Then the red-haired woman turned on her, mad with the torture of her frustrate passion.
"He will come! He will come, I tell you. I've felt him coming. I've felt it in my bones. I've dreamt about it night after night. I've been afraid to meet the postman lest he should bring another letter. I've been afraid to go along the station road lest I should meet him. I'm afraid now to look out of that window lest I should see him standing there with his face against the pane."
She crossed to the window and drew down the blind. For a moment her shadow was flung across it, monstrously agitated, the huge hands working.
The man outside saw nothing more, but he heard his mother's voice and he took hope again.
"For shame, Minnie, for shame, to speak of poor Steevy so. One would think you might have a little more affection for your only brother."

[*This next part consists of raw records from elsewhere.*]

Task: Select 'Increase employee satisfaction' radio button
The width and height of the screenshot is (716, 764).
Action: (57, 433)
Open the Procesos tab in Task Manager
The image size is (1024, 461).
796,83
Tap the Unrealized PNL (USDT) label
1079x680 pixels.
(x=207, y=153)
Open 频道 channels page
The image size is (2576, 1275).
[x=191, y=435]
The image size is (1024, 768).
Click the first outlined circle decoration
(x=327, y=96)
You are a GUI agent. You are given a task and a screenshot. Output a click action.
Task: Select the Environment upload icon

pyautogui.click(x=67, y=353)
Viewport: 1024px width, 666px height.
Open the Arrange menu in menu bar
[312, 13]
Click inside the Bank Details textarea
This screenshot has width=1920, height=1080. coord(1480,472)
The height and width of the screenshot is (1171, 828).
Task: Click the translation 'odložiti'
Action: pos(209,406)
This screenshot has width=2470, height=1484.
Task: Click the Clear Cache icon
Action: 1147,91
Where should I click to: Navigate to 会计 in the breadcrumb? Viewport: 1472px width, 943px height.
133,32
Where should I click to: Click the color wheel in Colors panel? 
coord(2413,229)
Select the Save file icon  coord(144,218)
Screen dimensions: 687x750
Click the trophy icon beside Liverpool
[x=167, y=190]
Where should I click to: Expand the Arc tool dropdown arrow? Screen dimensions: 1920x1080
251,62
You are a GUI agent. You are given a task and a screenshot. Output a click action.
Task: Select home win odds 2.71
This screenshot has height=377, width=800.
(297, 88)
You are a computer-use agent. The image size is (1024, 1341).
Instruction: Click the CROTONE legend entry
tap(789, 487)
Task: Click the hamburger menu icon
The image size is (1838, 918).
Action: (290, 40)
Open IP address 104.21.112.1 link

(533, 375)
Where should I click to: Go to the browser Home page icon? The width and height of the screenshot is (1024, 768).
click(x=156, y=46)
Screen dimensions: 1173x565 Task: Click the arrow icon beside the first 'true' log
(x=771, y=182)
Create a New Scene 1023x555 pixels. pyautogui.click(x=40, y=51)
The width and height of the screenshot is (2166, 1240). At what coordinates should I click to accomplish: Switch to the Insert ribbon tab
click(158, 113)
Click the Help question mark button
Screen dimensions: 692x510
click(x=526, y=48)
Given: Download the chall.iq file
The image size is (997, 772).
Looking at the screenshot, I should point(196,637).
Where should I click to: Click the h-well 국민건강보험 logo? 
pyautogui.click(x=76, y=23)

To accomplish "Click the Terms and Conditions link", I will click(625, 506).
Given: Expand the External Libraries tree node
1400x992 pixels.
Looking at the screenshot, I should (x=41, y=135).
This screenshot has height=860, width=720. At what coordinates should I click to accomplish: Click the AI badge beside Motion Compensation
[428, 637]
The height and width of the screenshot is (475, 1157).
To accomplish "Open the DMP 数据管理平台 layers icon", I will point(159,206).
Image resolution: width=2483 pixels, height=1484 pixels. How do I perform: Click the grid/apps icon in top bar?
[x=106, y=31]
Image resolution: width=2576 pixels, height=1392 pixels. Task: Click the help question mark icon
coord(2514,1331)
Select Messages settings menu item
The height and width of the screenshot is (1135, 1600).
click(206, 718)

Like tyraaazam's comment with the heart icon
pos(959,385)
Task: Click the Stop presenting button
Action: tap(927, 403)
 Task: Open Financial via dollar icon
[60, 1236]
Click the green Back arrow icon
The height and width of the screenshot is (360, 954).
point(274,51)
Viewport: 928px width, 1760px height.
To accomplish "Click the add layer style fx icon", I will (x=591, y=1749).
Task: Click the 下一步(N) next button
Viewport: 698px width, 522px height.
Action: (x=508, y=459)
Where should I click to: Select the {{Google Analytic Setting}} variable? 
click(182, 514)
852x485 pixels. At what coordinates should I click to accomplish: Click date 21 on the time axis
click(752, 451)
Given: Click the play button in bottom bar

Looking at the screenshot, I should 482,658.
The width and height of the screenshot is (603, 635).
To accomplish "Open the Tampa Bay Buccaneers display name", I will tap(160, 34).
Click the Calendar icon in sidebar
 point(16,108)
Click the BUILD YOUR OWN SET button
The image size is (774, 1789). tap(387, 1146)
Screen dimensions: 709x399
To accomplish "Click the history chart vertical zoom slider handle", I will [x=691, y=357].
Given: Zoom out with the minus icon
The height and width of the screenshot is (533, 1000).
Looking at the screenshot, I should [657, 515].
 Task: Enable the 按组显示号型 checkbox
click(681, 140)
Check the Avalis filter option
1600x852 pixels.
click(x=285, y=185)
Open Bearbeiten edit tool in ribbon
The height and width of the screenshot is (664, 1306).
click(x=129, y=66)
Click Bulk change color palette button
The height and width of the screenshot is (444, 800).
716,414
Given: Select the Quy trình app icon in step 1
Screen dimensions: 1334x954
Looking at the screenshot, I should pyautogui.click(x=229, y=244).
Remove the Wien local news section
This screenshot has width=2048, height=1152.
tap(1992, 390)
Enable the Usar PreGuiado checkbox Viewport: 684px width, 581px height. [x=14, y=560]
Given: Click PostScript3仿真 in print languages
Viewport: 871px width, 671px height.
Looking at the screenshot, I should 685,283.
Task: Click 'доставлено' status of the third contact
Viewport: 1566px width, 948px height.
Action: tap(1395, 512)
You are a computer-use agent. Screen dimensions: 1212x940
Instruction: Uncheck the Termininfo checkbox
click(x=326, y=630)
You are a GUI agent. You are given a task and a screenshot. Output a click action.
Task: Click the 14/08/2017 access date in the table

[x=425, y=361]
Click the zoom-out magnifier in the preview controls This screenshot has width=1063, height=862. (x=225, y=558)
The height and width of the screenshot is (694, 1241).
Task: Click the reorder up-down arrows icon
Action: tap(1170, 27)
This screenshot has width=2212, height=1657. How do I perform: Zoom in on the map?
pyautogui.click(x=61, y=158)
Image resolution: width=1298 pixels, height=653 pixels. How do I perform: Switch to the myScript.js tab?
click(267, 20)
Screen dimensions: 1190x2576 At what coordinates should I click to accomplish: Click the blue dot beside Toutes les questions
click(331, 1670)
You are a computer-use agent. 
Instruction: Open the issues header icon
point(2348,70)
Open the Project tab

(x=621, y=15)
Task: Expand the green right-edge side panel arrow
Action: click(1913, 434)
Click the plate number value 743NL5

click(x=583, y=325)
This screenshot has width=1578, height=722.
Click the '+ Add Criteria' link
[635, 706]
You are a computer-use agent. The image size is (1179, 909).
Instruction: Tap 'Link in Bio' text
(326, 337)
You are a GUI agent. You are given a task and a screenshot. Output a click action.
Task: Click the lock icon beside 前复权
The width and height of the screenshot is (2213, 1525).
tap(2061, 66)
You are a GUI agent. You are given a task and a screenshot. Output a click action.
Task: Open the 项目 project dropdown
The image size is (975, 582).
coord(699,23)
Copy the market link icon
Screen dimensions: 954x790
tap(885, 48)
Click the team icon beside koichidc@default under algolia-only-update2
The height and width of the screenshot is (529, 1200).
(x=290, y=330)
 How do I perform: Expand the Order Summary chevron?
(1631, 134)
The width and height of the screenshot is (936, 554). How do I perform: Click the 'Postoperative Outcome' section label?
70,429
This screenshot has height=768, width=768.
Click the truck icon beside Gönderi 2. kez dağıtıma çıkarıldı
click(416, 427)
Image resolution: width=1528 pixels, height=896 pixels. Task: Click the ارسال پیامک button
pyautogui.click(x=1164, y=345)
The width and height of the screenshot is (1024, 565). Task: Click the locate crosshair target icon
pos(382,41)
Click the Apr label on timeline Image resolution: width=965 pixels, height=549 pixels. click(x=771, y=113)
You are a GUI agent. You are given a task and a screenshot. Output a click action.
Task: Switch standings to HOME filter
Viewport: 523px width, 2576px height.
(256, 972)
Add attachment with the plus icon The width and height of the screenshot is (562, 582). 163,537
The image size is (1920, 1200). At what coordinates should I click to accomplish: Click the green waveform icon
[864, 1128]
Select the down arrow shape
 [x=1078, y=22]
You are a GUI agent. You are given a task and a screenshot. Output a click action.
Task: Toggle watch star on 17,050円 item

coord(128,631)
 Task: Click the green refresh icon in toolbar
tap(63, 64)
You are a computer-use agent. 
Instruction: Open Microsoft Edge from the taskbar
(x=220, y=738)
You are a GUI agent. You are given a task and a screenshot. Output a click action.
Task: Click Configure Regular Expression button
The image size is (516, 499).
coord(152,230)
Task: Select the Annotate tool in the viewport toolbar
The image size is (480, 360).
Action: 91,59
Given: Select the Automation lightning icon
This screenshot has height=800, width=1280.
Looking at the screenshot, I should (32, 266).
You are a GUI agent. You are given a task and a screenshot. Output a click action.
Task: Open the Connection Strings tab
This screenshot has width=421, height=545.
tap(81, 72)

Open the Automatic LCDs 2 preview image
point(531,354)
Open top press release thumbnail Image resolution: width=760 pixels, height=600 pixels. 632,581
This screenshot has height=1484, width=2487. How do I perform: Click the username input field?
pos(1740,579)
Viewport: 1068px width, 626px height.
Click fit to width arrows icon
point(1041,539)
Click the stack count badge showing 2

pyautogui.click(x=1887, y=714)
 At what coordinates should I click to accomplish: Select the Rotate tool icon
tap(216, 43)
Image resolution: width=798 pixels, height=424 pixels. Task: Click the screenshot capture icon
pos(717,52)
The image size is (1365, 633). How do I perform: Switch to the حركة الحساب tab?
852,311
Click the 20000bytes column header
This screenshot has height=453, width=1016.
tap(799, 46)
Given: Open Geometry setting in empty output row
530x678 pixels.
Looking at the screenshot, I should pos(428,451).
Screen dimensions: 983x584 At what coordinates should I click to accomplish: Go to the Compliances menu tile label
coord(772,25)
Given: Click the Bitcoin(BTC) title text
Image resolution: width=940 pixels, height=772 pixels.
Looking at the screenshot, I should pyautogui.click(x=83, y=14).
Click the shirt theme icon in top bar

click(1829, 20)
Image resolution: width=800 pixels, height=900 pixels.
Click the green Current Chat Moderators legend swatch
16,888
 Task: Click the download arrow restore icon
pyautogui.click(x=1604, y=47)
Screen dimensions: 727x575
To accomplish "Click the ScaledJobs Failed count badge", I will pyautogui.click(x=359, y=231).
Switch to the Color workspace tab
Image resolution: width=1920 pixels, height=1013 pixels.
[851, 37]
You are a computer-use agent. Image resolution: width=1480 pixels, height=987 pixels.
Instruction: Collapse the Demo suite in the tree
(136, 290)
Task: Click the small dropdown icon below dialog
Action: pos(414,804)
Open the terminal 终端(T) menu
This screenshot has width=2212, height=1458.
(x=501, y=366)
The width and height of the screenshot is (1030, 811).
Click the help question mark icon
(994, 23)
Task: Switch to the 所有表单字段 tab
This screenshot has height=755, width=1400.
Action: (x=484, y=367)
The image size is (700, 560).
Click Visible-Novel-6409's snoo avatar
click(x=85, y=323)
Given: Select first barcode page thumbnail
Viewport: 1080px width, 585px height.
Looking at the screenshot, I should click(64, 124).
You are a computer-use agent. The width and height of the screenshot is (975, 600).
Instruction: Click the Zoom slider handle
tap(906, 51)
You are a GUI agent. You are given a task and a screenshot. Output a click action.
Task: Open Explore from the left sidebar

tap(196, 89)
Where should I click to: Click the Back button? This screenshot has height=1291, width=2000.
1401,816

"Look here, Mother" (Minnie again!), "that's all sentimental humbug. Can you look me in the face and honestly say you'd be glad to see your only son?"
(The son's heart yearned, straining for the answer. It came quavering.)
"My dear, I shall not see him. I'm a poor, weak old woman, and I know that the Lord will not send me any burden that I cannot bear."
He crept from his hiding-place out into the silent lane. He had drawn his breath tight, but his chest still shook with the sob he had strangled. "My God!" he muttered, "I'll take off the burden."
Then his sob broke out again, and it sounded more like a laugh than a sob. "The dollars—they shall have them. Every blessed one of the damned five million!"